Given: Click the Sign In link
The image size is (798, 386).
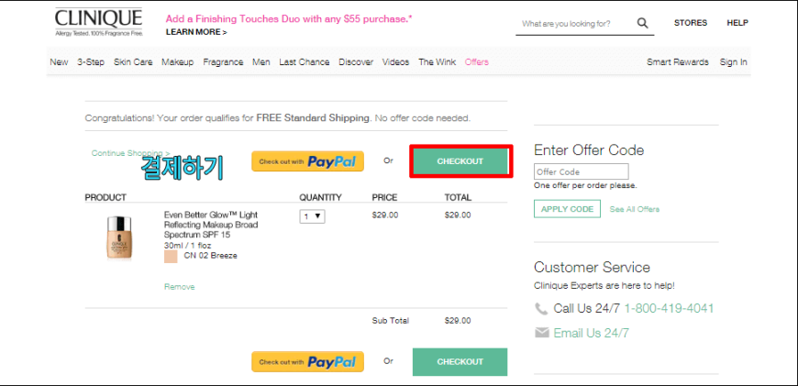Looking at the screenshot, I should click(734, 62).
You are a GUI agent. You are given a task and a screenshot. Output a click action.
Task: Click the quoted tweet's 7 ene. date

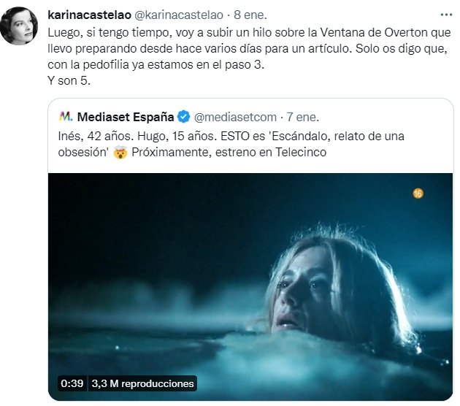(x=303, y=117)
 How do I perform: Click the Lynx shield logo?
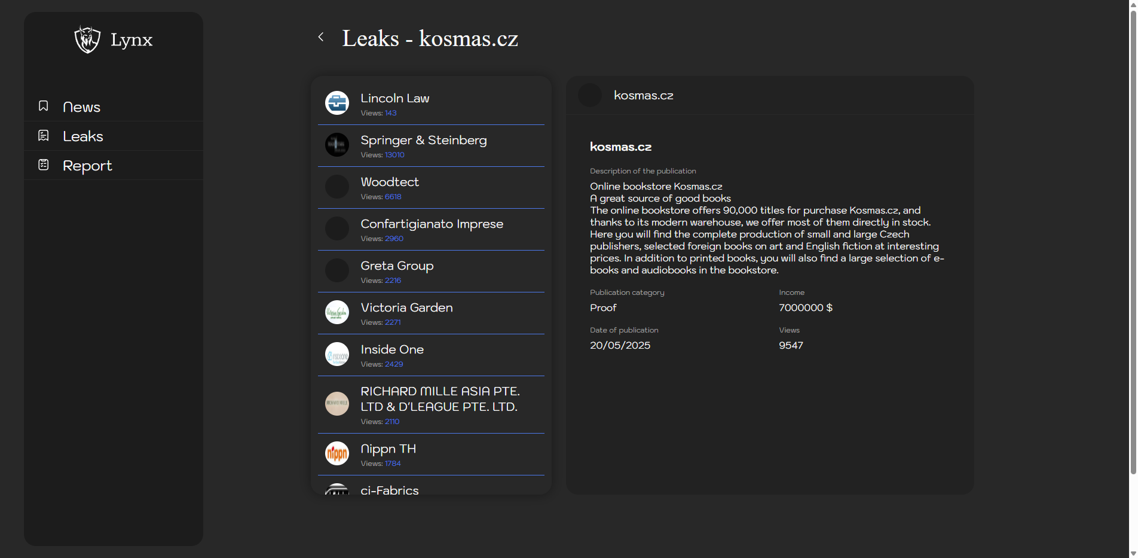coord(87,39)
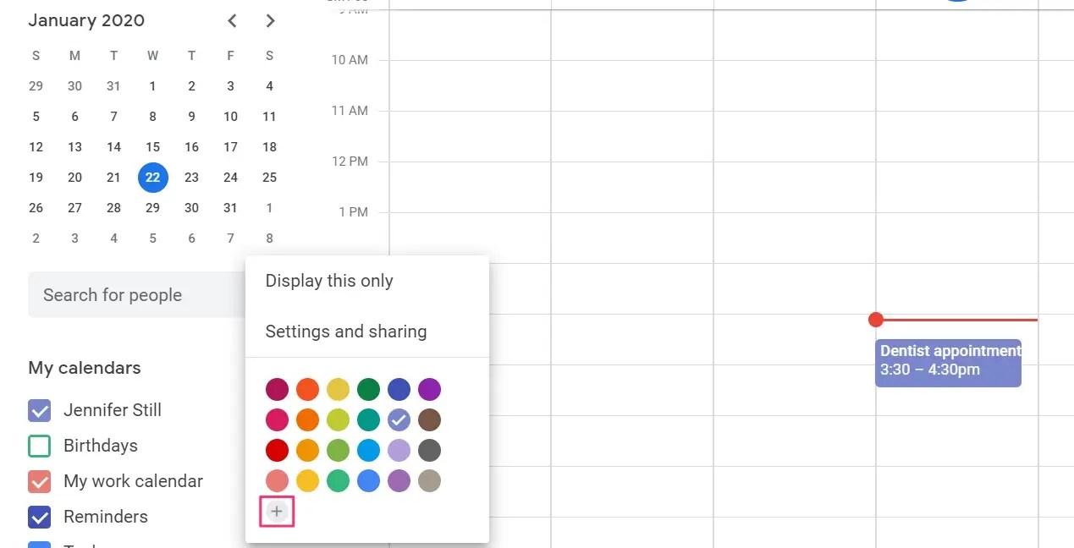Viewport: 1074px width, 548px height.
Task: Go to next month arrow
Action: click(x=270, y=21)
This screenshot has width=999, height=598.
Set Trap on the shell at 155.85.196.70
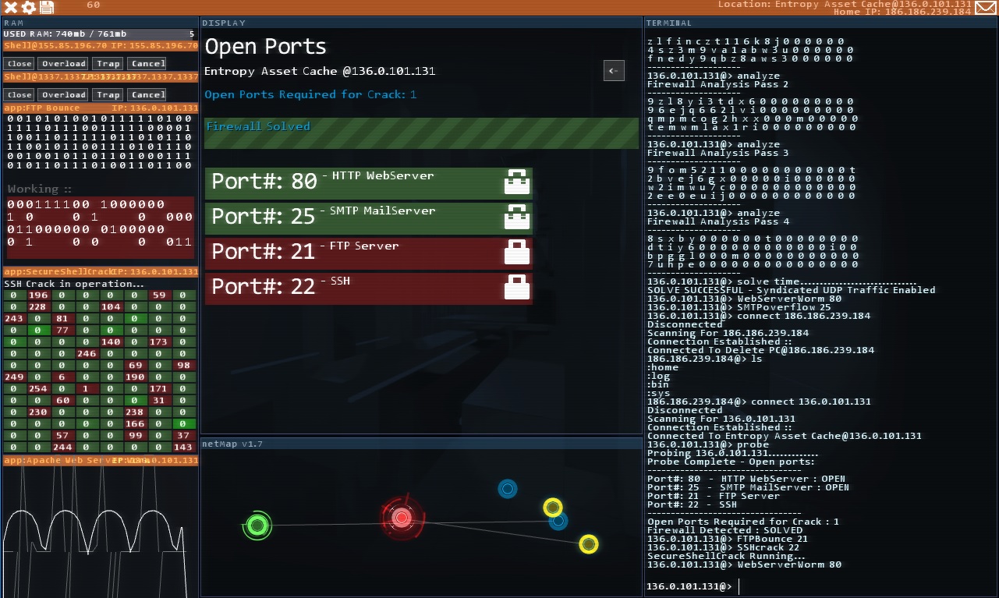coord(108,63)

--

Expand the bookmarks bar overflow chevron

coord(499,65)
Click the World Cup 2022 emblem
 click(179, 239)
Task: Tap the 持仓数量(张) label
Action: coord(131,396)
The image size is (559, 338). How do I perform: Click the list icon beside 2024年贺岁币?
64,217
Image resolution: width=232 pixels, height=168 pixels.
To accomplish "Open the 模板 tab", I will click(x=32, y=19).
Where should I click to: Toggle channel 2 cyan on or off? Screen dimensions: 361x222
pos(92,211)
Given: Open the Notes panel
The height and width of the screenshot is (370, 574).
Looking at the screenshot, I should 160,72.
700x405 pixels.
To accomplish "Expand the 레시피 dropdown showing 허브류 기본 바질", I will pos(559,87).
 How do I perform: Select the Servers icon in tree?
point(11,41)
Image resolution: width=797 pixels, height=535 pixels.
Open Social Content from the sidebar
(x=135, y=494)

▶ To do
The exercise is to copy out every line above that has the word "will" in it.

▶ Response to this task
To accomplish "Open the 模板 tab", I will click(x=32, y=19).
To accomplish "Expand the 레시피 dropdown showing 허브류 기본 바질", I will pos(559,87).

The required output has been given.